Awards for these three measurement periods will be paid no later than March 30 of the year
following the end of the relevant measurement period. The Committee anticipates that 50% of earned bonuses will be paid in unrestricted shares of the Company’s common stock and 50% will be paid in the form of “Performance Units,” all of which will be issued under the 2012 Equity Incentive Plan (the “2012 Plan”). The number of unrestricted shares of the Company’s common stock and Performance Units to be issued in satisfaction of the earned bonuses will be determined by dividing the amount of such bonus by the average closing price of the Company’s common stock on the New York Stock Exchange for the 10 trading days preceding the grant date of the common stock and Performance Units rounded to the nearest whole number.
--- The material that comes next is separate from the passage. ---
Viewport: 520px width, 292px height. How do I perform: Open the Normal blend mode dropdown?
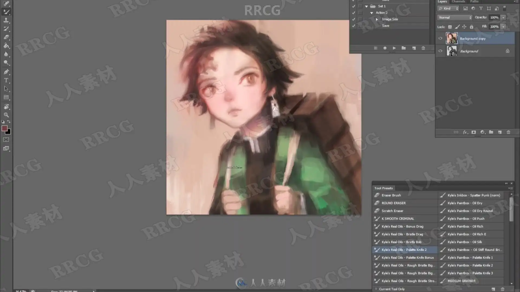(455, 17)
The Performance Units will vest at the rate of 10% per quarter commencing with the first quarter after the one year anniversary of the end of the applicable measurement period, with the Participant receiving one share of the Company’s common stock for each Performance Unit that vests. The Participant must continue to be employed by the Company as of the end of each such quarter in order to vest in the number of Performance Units scheduled to vest on that date. In the event of a Change in Control (as defined in the 2012 Plan) or the death or disability of the Participant, all of his or her Performance Units will be vested. When vested, each Performance Unit will be settled by the issuance of one share of the Company’s common stock, at which time the Performance Unit shall be cancelled immediately, but in no case later than March 30 of the year after the year in which the Performance Units vest.
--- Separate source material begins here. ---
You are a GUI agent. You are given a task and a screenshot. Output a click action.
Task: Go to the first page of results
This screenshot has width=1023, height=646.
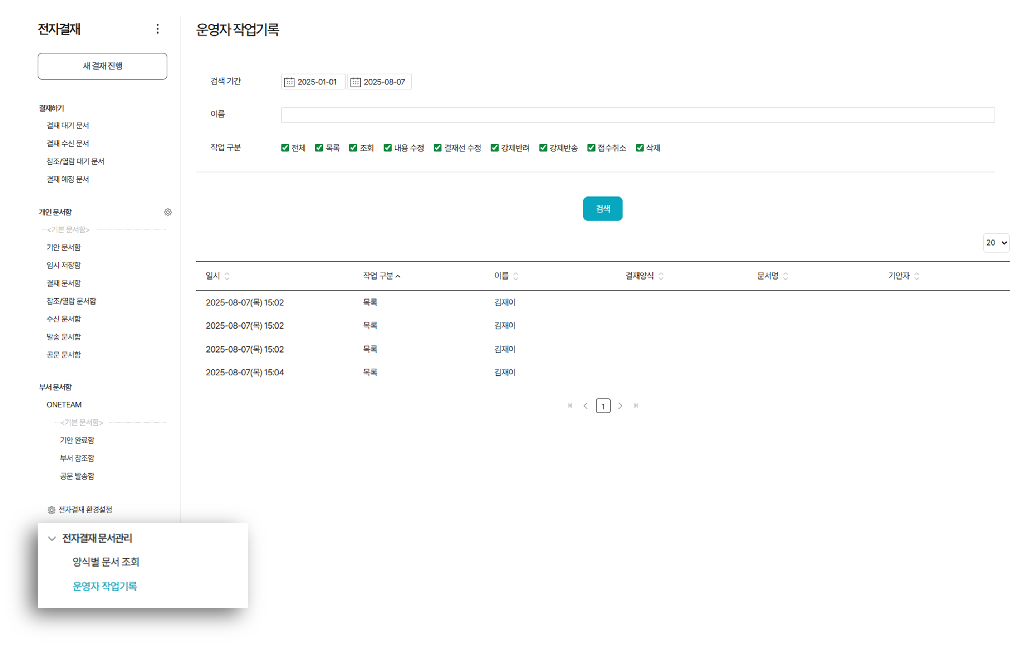click(570, 406)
The Performance Units will contain dividend equivalent rights which entitle the Participants to receive distributions declared by the Company on common stock. One Performance Unit is equivalent to one share of common stock for purposes of the dividend equivalent rights. Other than dividend equivalent rights, the Performance Units do not entitle the Participants to any of the rights of a stockholder of the Company.

The number of outstanding Performance Units will be subject to the following adjustments prior to the date on which such Performance Unit vests:

Book Value Impairment.  A “Book Value Impairment” will occur if over any two consecutive quarters the following conditions are satisfied: (i) the Company’s book value per share declines by 15% or more during the first of such two quarters and (ii) the Company’s book value per share decline from the beginning of such two quarters to the end of such two quarters is at least 10%. If a Book Value Impairment occurs, then the number of Performance Units that are outstanding as of the last day of such two quarter period shall be reduced by 15%.
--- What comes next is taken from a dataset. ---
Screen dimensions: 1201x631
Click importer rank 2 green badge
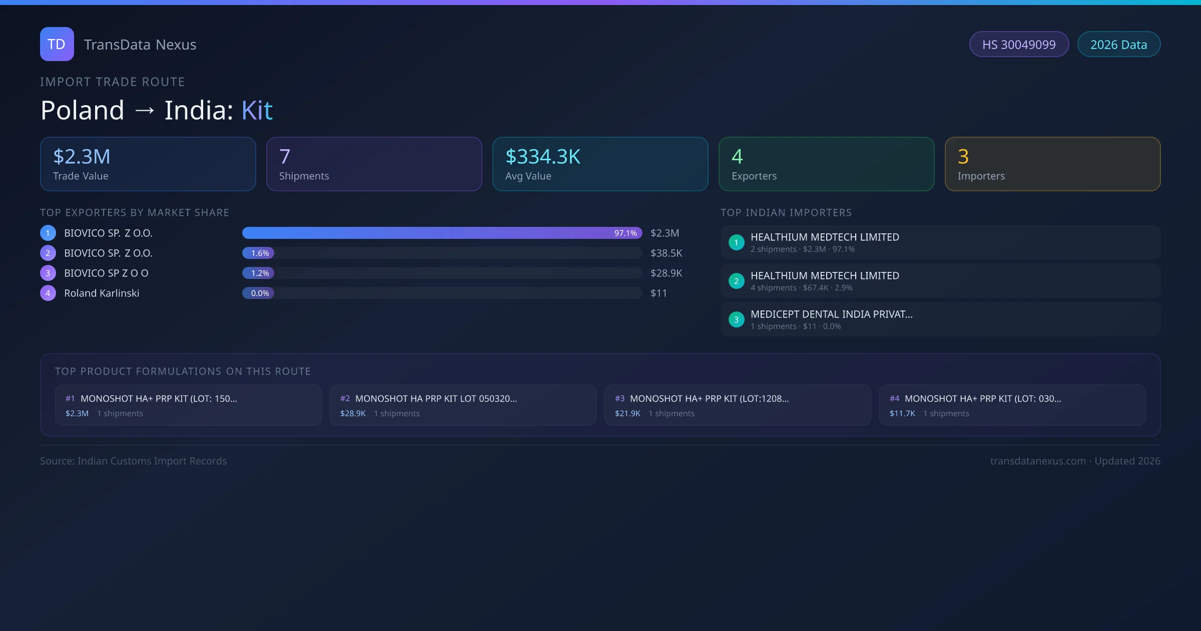coord(736,281)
Extraordinary Book Value Preservation.  “Extraordinary Book Value Preservation” will occur in any quarter in which the following conditions are satisfied: (i) the median change in the book value per share of the companies in the Peer Group (the “Median Book Value Decline”) is a decline of 6% or more and (ii) the Company’s book value per share either (a) increases or (b) declines by a percentage that is less than 50% of the Median Book Value Decline. If an event of Extraordinary Book Value Preservation occurs, then the number of Performance Units that are outstanding as of the last day of the quarter in which the Extraordinary Book Value Preservation has occurred shall be increased by 5 basis points for every 1 basis point of difference between the Company’s book value per share percentage change and the Median Book Value Decline during such quarter.

Outperform All Peer Companies.  The Company will “Outperform All Peer Companies” in any quarter in which the following conditions are satisfied: (i) the companies in the Peer Group all experience a decline in book value per share and (ii) the Company’s book value per share either (a) increases or (b) declines by an amount that is less than the decline experienced by each company in the Peer Group. If the Company Outperforms All Peer Companies in any quarter, then the number of Performance Units that are outstanding as of the last day of such quarter shall increase by 10%.

The Committee anticipates adopting similar plans for future years with modifications to the performance measures and hurdle rates as the Committee deems appropriate.